I'm surprised the officer even arrested the kid. He didn't commit crime. Intimidation isn't a crime unless he was using a weapon, which he wasn't.
 
I recall some 20 years ago when somewhat realistic first person shoot-them-up games were introduced, politicians went a bit nuts about the violence of the game, ie, sniping, etc. it was appalling for most of us at that time, but it is definitely much more accepted by the society as a whole nowadays.
 
Sounds like a society crippled by fear and unable to articulate common sense, bungling from one overreaction to the next.

There'll be thousands of kids playing that game at school by next week.

The fact that a kid posted a video of a violent AR game at school is far less troubling than the fact that the authorities seem unable to deal with it in a measured way.
 
In this era of school shootings, authorities are damned if they do, and damned if they don't.

If this kid had posted this as a warning and then ended up shooting up his school afterward, families and locals would have been out-of-their mind angry at the authorities for not following up with him after the Facebook post.

In the end, it's just a really dumb move by the kid who should know better.

It's a VR game.
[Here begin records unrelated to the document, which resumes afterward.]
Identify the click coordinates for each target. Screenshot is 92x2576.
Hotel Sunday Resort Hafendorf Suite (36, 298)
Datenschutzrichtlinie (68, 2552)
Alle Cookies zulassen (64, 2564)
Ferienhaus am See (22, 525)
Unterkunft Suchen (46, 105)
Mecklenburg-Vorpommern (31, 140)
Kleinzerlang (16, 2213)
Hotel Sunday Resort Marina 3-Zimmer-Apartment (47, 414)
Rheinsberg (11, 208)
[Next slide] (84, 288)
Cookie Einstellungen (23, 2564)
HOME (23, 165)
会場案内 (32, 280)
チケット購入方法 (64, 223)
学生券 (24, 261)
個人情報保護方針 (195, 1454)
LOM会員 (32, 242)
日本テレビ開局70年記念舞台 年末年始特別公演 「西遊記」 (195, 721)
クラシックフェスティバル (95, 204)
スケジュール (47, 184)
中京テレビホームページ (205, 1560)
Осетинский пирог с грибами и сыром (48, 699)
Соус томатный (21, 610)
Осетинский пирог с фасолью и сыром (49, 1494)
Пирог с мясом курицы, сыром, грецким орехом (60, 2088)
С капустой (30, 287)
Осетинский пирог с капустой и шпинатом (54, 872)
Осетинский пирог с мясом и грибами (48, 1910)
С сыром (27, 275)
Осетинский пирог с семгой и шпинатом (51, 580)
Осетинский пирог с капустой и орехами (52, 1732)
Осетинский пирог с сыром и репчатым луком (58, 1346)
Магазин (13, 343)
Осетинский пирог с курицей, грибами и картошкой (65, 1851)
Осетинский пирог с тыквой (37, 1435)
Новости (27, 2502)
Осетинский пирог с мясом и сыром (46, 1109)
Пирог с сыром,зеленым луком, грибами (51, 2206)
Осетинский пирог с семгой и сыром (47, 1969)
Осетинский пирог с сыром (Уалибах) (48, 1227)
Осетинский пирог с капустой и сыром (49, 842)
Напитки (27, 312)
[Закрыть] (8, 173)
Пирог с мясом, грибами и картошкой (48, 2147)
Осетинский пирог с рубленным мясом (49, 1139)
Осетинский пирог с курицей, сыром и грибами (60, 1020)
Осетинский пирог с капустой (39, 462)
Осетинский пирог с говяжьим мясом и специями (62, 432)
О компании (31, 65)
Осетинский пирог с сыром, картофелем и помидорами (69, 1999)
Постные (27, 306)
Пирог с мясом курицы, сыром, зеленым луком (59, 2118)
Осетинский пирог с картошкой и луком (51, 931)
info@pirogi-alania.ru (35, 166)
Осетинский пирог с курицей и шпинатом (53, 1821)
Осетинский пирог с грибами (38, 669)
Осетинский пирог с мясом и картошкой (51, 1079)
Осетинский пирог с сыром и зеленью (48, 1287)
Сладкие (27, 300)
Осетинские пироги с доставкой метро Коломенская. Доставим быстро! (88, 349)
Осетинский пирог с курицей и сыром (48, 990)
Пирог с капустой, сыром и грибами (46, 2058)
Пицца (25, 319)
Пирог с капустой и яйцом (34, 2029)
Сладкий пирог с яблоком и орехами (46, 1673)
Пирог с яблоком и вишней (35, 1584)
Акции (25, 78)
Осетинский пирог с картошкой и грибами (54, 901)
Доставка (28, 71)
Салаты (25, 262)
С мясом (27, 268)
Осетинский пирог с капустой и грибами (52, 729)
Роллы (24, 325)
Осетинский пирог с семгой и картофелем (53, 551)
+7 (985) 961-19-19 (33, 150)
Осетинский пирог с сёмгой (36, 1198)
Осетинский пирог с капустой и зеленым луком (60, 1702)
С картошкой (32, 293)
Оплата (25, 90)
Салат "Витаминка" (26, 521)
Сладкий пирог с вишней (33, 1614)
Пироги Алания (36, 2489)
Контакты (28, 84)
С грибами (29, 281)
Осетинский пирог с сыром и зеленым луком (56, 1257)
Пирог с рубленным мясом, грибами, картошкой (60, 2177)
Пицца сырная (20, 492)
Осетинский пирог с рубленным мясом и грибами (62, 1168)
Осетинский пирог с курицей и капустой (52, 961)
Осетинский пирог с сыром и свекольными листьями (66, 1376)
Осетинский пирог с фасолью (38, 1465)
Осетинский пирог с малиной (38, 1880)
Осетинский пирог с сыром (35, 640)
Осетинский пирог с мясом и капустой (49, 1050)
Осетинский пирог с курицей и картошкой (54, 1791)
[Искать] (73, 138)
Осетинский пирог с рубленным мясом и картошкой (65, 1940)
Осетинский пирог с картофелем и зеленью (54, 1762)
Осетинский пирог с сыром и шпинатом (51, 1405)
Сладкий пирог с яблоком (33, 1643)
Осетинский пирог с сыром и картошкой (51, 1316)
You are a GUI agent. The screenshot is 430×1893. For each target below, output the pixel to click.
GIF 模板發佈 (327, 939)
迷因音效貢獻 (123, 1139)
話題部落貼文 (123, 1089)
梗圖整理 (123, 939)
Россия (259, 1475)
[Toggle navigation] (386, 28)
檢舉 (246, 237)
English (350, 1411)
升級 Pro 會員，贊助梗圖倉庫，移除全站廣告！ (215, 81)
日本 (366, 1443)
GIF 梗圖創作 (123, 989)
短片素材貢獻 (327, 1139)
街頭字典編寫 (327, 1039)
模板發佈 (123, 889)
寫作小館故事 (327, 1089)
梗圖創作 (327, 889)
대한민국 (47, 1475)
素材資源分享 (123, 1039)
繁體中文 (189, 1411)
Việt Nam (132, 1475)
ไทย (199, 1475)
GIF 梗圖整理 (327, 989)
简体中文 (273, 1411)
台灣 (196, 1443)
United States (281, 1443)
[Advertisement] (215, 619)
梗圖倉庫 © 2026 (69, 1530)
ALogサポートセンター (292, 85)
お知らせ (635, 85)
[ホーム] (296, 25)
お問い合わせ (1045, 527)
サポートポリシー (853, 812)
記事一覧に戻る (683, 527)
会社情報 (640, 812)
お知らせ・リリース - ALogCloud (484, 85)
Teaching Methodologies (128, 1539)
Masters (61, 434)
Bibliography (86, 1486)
He wasn't shooting students, real or make believe. The game allows you to augment your real surroundings into the game as you take down zombies. There was no threat what-so-ever. It wasn't even during class. It was in the hallway between classes, so it wasn't as if he wasn't paying attention in school.

I understand about today with the school shootings, so yes, in hindsight it might have been a better move NOT to post it, but still, the school and the student who reported him overreacted in this case. He didn't say he was shooting up students, etc. There was no threat to the school or the staff or the students. he was posting his victory as per the app. What if he posted it without it being augmented (in other words, using the in-game background)? Would he have been arrested then and suspended? The arrest is WAY over the top in this case because he committed NO crime. Are we now in the age of Minority Report where if they THINK you are going to commit a crime, you're automatically arrested and found guilty of your supposed thinking of a crime?
 
So in essence he was saving the students from the zombies attacking the school. Wonder if the head of the school have ever heard Jonathan Coulton's "RE: Your Brains". Sounds like the kid is at least a big picture kind of guy.
 
This kind of games makes unadjusted kids to eventually shoot someone for real. Because they have done it so many times virtually that it doesn't look too far to do it for real. It conditions even normal people and let alone those who have a bit "buggy" minds. But then one of the top game producers will order a research made by "real scientists" that will show "evidence" that games don't influence minds of the kids (or adults).

Now, the question is, if that's really true then why we don't see some racist games oriented towards Jews for example. Why would that kind of plot be banned if it doesn't influence anyobody's mind?
 
So the kid is stupid, does the administration also have to be stupid?

why arrest him?

suspend him from school, maybe....
 
So the kid is stupid, does the administration also have to be stupid?

why arrest him?

suspend him from school, maybe....

What would the grounds for suspension be? The use of cellphones is not forbidden in school grounds. This is a case of ignorance leading to unfounded accusations, period.
 
I find it interesting that so many people are jumping on the “this is stupid “ or “the school is wrong” just because you read a one sided story where the kids father says the school is wrong. The talking heads on the news stations and the sensationalist that are all writing the same story and just making it worse for this kid because his father lacks better judgment. The fact is schools are bound by privacy laws so we don’t really know what other evidence they have.
Last I checked schools don’t tell the police who to arrest or tell the prosecutor who to charge with a crime.

Dylan Klebold’s mom said...“I think we like to believe that our love and our understanding is protective, and that ‘if anything were wrong with my kids, I would know,’ but I didn’t know, and I wasn’t able to stop him from hurting other people. I wasn’t able to stop his hurting himself and it’s very hard to live with that.”